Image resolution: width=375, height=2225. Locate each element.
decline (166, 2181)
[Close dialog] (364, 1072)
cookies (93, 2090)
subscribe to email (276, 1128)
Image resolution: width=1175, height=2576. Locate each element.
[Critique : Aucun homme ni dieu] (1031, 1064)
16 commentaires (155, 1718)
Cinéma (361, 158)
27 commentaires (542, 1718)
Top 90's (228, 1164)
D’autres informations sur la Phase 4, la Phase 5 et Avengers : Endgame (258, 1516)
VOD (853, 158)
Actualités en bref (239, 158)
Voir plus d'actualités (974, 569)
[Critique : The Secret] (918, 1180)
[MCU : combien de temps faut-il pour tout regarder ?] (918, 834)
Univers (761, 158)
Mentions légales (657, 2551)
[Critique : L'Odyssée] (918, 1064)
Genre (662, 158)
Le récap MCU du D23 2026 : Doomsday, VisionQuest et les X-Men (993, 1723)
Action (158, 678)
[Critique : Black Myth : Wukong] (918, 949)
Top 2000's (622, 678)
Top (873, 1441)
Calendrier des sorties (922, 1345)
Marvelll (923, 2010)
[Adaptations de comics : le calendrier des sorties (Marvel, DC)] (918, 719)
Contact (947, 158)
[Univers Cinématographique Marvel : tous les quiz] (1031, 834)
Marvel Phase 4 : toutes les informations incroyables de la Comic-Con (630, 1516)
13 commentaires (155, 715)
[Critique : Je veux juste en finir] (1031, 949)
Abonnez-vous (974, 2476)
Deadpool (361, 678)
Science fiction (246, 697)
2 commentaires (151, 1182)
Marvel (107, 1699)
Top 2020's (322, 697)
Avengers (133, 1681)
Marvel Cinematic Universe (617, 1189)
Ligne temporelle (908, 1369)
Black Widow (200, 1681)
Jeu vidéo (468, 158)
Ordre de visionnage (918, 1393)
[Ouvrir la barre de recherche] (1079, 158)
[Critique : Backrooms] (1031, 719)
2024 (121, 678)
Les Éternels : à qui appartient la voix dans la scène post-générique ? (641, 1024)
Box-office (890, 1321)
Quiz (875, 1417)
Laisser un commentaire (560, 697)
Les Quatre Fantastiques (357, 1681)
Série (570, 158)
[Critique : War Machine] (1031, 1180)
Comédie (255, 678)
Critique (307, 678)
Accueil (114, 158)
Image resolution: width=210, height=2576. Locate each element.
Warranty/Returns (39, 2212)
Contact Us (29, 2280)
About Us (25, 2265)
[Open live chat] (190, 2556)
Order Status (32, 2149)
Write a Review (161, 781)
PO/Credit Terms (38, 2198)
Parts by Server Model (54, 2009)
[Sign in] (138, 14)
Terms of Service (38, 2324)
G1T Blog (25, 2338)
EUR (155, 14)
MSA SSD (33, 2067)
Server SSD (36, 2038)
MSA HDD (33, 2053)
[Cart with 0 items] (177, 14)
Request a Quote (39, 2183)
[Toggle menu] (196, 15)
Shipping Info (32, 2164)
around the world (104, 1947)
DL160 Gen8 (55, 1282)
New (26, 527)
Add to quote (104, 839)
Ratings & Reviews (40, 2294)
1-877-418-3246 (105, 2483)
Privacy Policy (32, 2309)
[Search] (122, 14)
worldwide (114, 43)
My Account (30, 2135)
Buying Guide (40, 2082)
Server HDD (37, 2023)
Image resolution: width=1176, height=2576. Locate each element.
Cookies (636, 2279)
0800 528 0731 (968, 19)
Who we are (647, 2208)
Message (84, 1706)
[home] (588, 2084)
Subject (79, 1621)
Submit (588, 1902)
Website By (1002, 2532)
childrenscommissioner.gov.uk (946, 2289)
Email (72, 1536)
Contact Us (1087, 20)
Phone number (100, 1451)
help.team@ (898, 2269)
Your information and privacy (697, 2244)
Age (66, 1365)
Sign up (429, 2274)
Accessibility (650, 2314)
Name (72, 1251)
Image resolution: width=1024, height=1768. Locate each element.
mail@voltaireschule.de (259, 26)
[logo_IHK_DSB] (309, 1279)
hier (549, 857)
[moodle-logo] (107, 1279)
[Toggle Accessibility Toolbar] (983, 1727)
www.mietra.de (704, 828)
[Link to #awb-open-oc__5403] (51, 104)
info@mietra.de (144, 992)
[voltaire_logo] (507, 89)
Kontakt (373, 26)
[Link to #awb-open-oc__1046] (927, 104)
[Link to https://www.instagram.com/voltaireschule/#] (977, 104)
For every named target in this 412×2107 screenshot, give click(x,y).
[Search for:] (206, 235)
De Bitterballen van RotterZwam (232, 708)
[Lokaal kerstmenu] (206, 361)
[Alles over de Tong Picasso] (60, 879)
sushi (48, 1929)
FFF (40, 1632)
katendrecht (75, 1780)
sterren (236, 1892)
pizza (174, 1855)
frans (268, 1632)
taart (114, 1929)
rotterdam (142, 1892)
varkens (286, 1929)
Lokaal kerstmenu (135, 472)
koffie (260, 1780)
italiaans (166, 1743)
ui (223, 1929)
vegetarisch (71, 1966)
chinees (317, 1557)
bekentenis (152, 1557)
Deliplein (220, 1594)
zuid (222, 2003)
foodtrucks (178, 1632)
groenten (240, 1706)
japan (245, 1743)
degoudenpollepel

━━━━━━━━━━

About this exercise: Please output the lines of the listing above that fall in the stretch from the one with "Image resolution: width=210, height=2576." through the one with "ui (223, 1929)", exactly and only those.

Task output:
Image resolution: width=210, height=2576. Locate each element.
Warranty/Returns (39, 2212)
Contact Us (29, 2280)
About Us (25, 2265)
[Open live chat] (190, 2556)
Order Status (32, 2149)
Write a Review (161, 781)
PO/Credit Terms (38, 2198)
Parts by Server Model (54, 2009)
[Sign in] (138, 14)
Terms of Service (38, 2324)
G1T Blog (25, 2338)
EUR (155, 14)
MSA SSD (33, 2067)
Server SSD (36, 2038)
MSA HDD (33, 2053)
[Cart with 0 items] (177, 14)
Request a Quote (39, 2183)
[Toggle menu] (196, 15)
Shipping Info (32, 2164)
around the world (104, 1947)
DL160 Gen8 (55, 1282)
New (26, 527)
Add to quote (104, 839)
Ratings & Reviews (40, 2294)
1-877-418-3246 (105, 2483)
Privacy Policy (32, 2309)
[Search] (122, 14)
worldwide (114, 43)
My Account (30, 2135)
Buying Guide (40, 2082)
Server HDD (37, 2023)
Image resolution: width=1176, height=2576. Locate each element.
Cookies (636, 2279)
0800 528 0731 (968, 19)
Who we are (647, 2208)
Message (84, 1706)
[home] (588, 2084)
Subject (79, 1621)
Submit (588, 1902)
Website By (1002, 2532)
childrenscommissioner.gov.uk (946, 2289)
Email (72, 1536)
Contact Us (1087, 20)
Phone number (100, 1451)
help.team@ (898, 2269)
Your information and privacy (697, 2244)
Age (66, 1365)
Sign up (429, 2274)
Accessibility (650, 2314)
Name (72, 1251)
Image resolution: width=1024, height=1768. Locate each element.
mail@voltaireschule.de (259, 26)
[logo_IHK_DSB] (309, 1279)
hier (549, 857)
[moodle-logo] (107, 1279)
[Toggle Accessibility Toolbar] (983, 1727)
www.mietra.de (704, 828)
[Link to #awb-open-oc__5403] (51, 104)
info@mietra.de (144, 992)
[voltaire_logo] (507, 89)
Kontakt (373, 26)
[Link to #awb-open-oc__1046] (927, 104)
[Link to https://www.instagram.com/voltaireschule/#] (977, 104)
For every named target in this 412×2107 screenshot, give click(x,y).
[Search for:] (206, 235)
De Bitterballen van RotterZwam (232, 708)
[Lokaal kerstmenu] (206, 361)
[Alles over de Tong Picasso] (60, 879)
sushi (48, 1929)
FFF (40, 1632)
katendrecht (75, 1780)
sterren (236, 1892)
pizza (174, 1855)
frans (268, 1632)
taart (114, 1929)
rotterdam (142, 1892)
varkens (286, 1929)
Lokaal kerstmenu (135, 472)
koffie (260, 1780)
italiaans (166, 1743)
ui (223, 1929)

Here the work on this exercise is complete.